Любовь, Любовь, что делаешь со мною?

2

Что о Любви сказать? Я взят в полон
Коварством милых глаз, а не словами.
Мне Дама говорит: "Подите вон!"
Что о Любви сказать? Я взят в полон
Коварством милых глаз, а не словами.

Но взгляд ее мне говорит: "Прощен
Ты будешь днесь", – меня объемлет пламя.
Что о Любви сказать?

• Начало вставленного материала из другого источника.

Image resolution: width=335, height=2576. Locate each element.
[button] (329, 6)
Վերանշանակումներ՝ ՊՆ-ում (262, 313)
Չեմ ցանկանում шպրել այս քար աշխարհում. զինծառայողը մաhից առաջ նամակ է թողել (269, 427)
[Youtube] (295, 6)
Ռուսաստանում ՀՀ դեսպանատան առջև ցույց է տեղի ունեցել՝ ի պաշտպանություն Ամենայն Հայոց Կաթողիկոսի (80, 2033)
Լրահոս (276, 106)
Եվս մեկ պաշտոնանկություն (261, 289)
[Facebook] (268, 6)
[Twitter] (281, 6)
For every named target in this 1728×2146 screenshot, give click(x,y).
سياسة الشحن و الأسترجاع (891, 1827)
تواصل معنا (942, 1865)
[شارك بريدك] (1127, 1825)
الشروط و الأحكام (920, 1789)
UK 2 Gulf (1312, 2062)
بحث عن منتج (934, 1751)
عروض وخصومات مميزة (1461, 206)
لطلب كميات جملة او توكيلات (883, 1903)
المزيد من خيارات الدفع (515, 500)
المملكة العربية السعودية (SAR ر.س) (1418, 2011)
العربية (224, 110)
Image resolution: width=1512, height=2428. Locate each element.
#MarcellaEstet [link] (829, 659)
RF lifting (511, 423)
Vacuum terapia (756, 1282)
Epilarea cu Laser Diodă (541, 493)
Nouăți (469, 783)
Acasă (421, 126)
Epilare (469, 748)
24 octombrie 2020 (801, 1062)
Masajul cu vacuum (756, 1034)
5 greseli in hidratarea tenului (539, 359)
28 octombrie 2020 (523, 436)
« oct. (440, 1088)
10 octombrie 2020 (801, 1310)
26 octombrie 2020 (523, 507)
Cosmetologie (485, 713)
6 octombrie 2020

Я взят в полон
Коварством милых глаз, а не словами.

ЖАН МЕШИНО

(1420–1491)

РОНДО НЕМЫХ

Кто должен говорить, молчит;
У истины преглупый вид,
И день забыт,
Когда благие были правы.
Добру позор, пороку слава;
Такие нравы,
Сеньоры, ваш позорят щит.

Кто льстил великим, ныне сыт,
Богат, и славою покрыт,
И знаменит.
Как на него найти управу?
Кто должен говорить, молчит.

Нагими матерь нас родит,
Но к нам Господь благоволит,
Весь мир открыт
Его очам, поверьте, право!
Граф, Папа, князь любой державы
Кругом не правы,
Коль зло не дремлет, благо спит.
Кто должен говорить, молчит.

ФРАНСУА ТРИСТАН ЛЕРМИТ

(1601-1635)

СУДЬБА ГЕРМАФРОДИТА

Богами дан был срок рожденью моему,
Они ж решали, кем мне суждено родиться:
Юпитер – молодцом, Венера – молодицей,
Меркурий – тем и тем, и стало посему.

Теперь богам решать, как я окончу дни:
Сатурн сулит петлю, а Марс мечом грозится,
Диана – бездной вод, – не ведают они,
Что этот приговор во всем осуществится.

Над самою водой я с ивы вниз упал,
И печень мне пронзил мой собственный кинжал –
Ногой застрял в ветвях, в пучину пал главою.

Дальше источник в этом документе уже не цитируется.